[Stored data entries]
____________
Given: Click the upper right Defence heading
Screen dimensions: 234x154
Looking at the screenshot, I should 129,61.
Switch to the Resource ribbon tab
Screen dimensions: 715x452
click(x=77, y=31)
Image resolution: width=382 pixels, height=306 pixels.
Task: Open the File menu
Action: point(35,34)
____________
## Problem to solve
Could you return all of the data exactly as written?

## Result below
Given: Click the upper right Defence heading
Screen dimensions: 234x154
Looking at the screenshot, I should 129,61.
Switch to the Resource ribbon tab
Screen dimensions: 715x452
click(x=77, y=31)
Image resolution: width=382 pixels, height=306 pixels.
Task: Open the File menu
Action: point(35,34)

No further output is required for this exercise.